• [Supplied records]:
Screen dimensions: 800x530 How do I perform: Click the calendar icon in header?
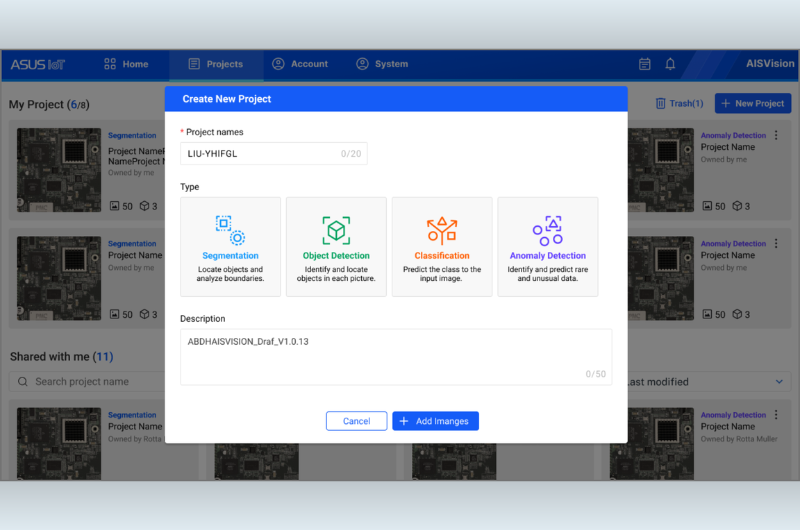click(645, 64)
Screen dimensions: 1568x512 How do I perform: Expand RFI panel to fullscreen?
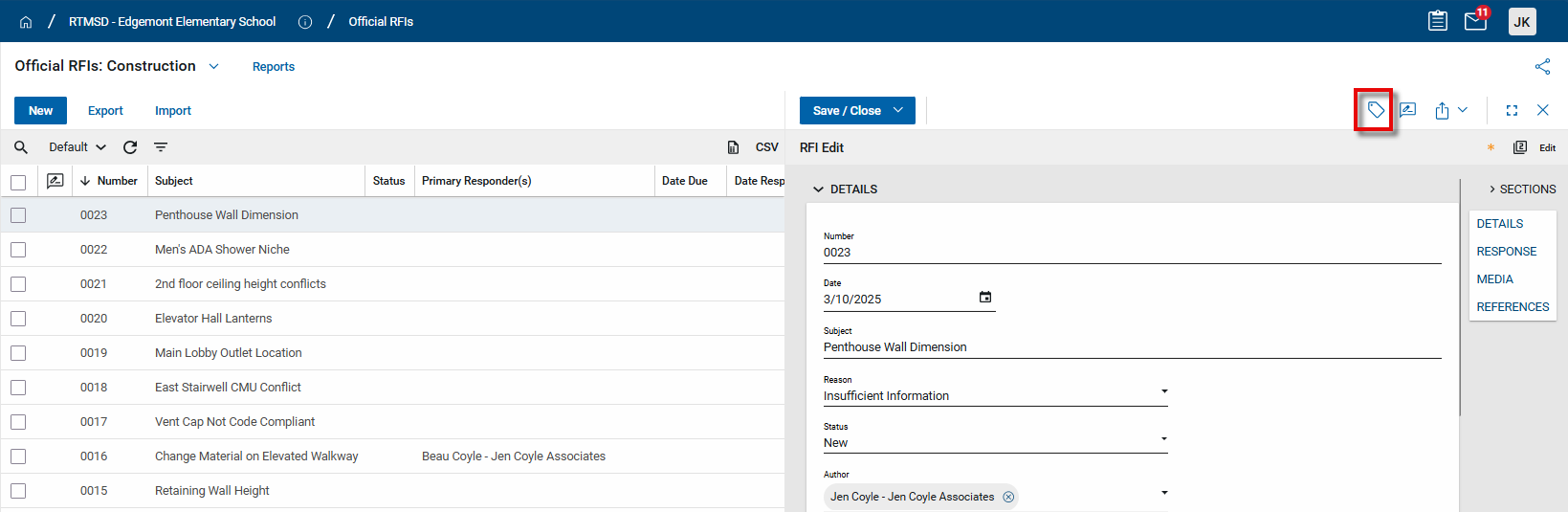pyautogui.click(x=1512, y=111)
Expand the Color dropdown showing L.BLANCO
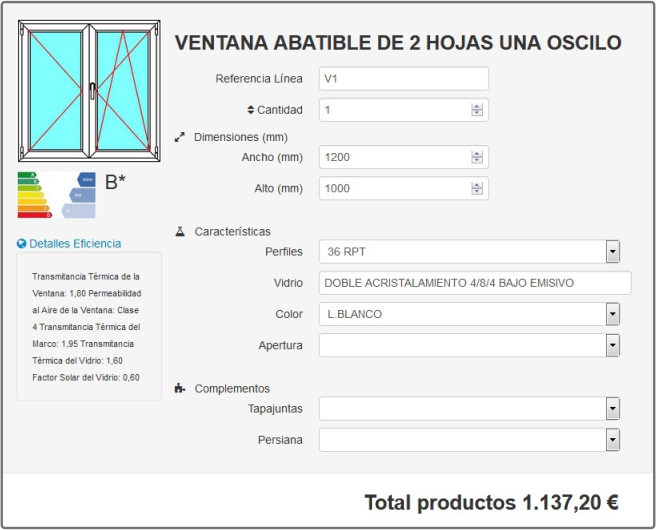 [469, 314]
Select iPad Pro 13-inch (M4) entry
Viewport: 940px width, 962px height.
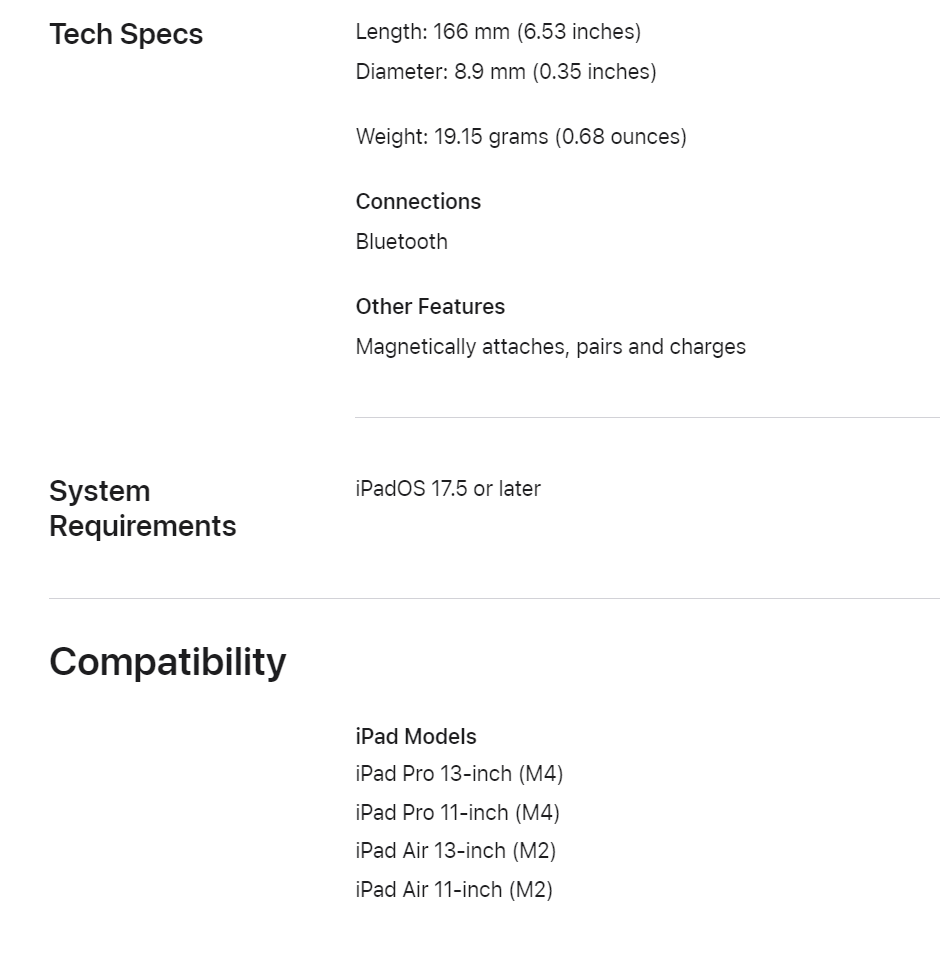pyautogui.click(x=460, y=774)
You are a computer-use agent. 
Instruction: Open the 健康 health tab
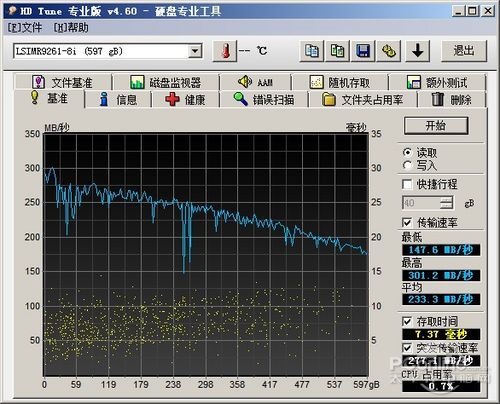coord(185,99)
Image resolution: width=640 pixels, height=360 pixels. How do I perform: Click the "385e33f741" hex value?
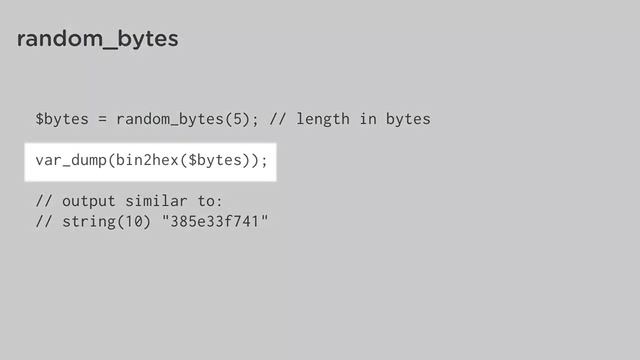pos(215,222)
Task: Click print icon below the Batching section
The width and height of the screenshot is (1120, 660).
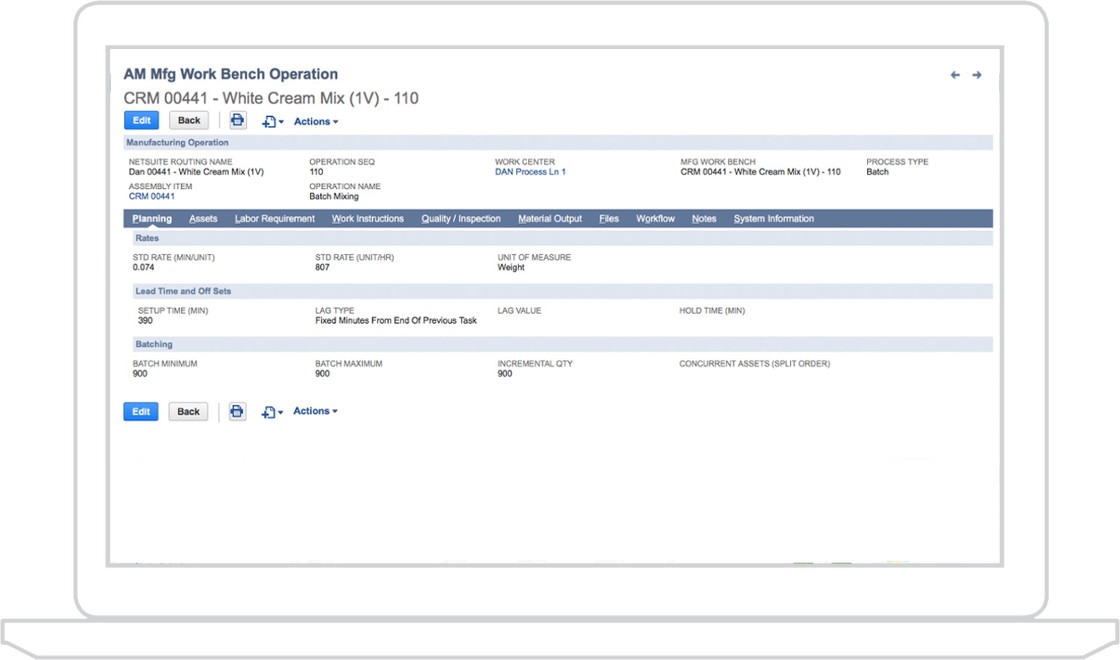Action: tap(237, 411)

• [Task statement]:
For each entry, copy the text exactly and leave out any image it carries.

• [Solution to this problem]:
Screen dimensions: 800x530 How do I perform: Click the calendar icon in header?
click(645, 64)
Screen dimensions: 1568x512 How do I perform: Expand RFI panel to fullscreen?
pyautogui.click(x=1512, y=111)
Expand the Color dropdown showing L.BLANCO
 [469, 314]
Select iPad Pro 13-inch (M4) entry
Viewport: 940px width, 962px height.
pyautogui.click(x=460, y=774)
You are a computer-use agent. 
Instruction: Open the 健康 health tab
coord(185,99)
Image resolution: width=640 pixels, height=360 pixels. How do I perform: Click the "385e33f741" hex value?
pos(215,222)
Task: Click print icon below the Batching section
The width and height of the screenshot is (1120, 660).
Action: tap(237, 411)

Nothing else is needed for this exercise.